Thursday, December 14, 2017

Day 4 SNOLAB Research Experience -- Friday, December 14


This is what they call the Cryopit --  it is the deepest, cleanest underground cavern of its size in the world.  It will eventually house an experiment that requires super cold, cryogenic temperatures.  15 meters wide and almost 20 meters high!

It is my last day at SNOLAB -- what can I say --  it has been amazing!!  The best thing about being here so many days in a row is getting the opportunity to understand so many things.  As I look back on my notes from Monday, it all makes so much more sense.  My tour guide, Blaire Flynn, and all of the employees have made me feel welcome and have willingly shared their knowledge and experience.  I am so grateful for this opportunity!  I would also like to take this opportunity to than the Canadian Association of Physicists for funding this trip of a lifetime!!



One discussion we had here today is the necessity of failure to the process of science.  That is right -- I said failure!  When you think about it, all of the experiments so far have not detected dark matter.  Trial and error -- arguing and compromising -- throwing out and starting over -- all of this has been in the stories I have heard this week.  

To be a true scientist, you must be comfortable with failing and starting over again.  But that is easier to do when you truly understand the necessity of it!!

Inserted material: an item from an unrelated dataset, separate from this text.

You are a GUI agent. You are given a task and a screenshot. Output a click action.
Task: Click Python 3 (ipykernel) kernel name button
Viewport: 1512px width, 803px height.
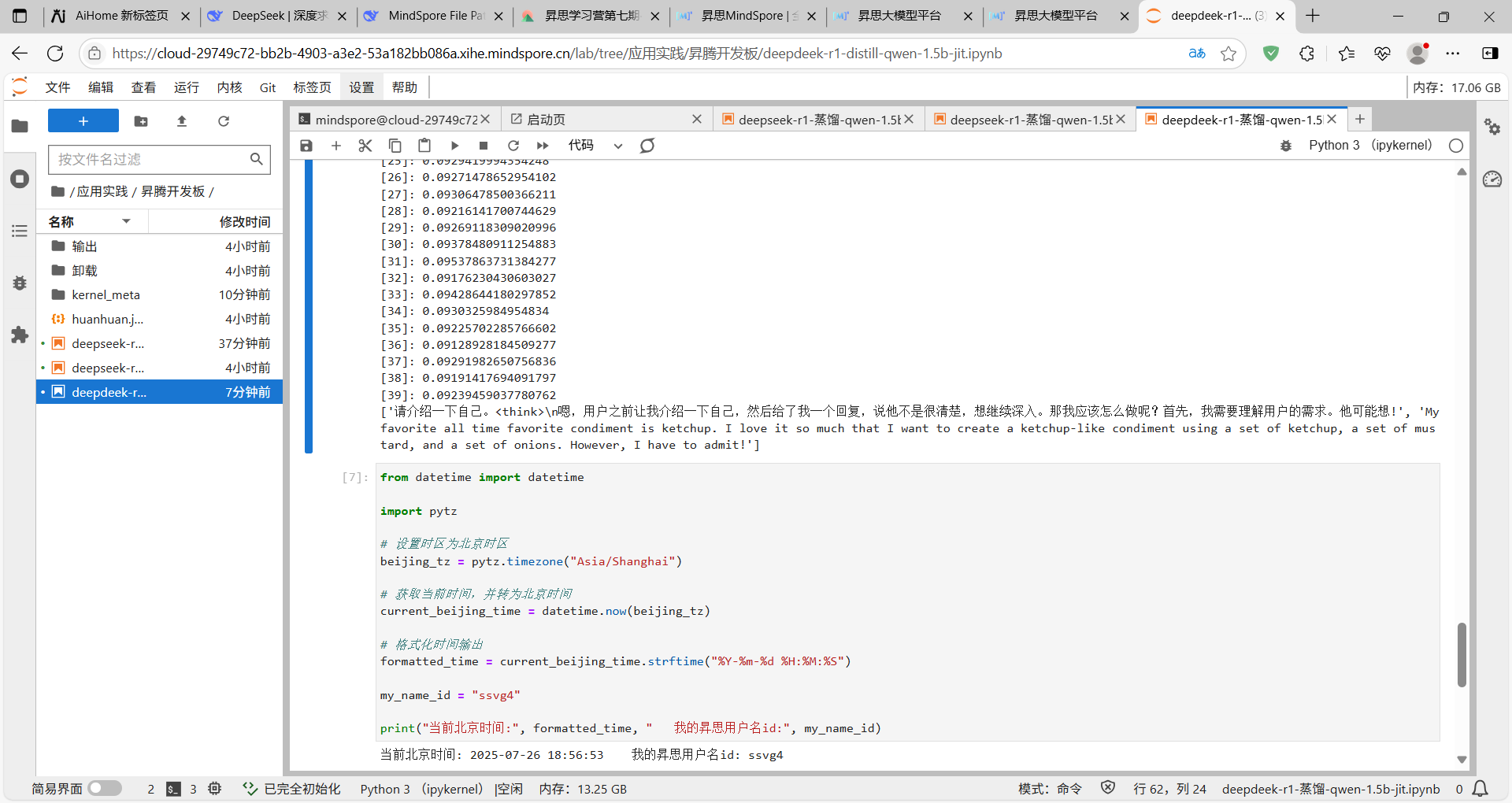pyautogui.click(x=1369, y=146)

The DEAP experiment was our main focus today.  It uses three and a half metric tons of cryo-cooled Argon inside it's acrylic vessel to try to detect Dark Matter.  The temperature of the Argon is about -180 degrees celcius.  Brrr.


It contains about 250 photo-multipliers (PMTs) that use the photoelectric effect to detect even the smallest amount of light.  When an event occurs in the Argon it emits a tiny amount of light -- sometimes as little as one Photon.  An event could consist of the Argon interacting with a muon, an alpha particle, a neutron -- and ultimately -- the pièce de résistance -- a (particle of) dark matter.








DEAP  has been running since 2016 and will run about another three years.  Students and Post-doctoral students are the individuals who usually analyze the data.  However, there are many events happening all the time, but software (much of it designed and programmed by the physicists themselves)  will weed out the 99% of known events.  The data that needs to be studied is the events that are not yet known.  The projection of Dark Matter events is about 1 per year.  We know so far about Dark Matter is that is only interacts with gravity.


DEAP also rents time from the Center of Advanced Computing for their data analysis -- we are talking terabytes of data!!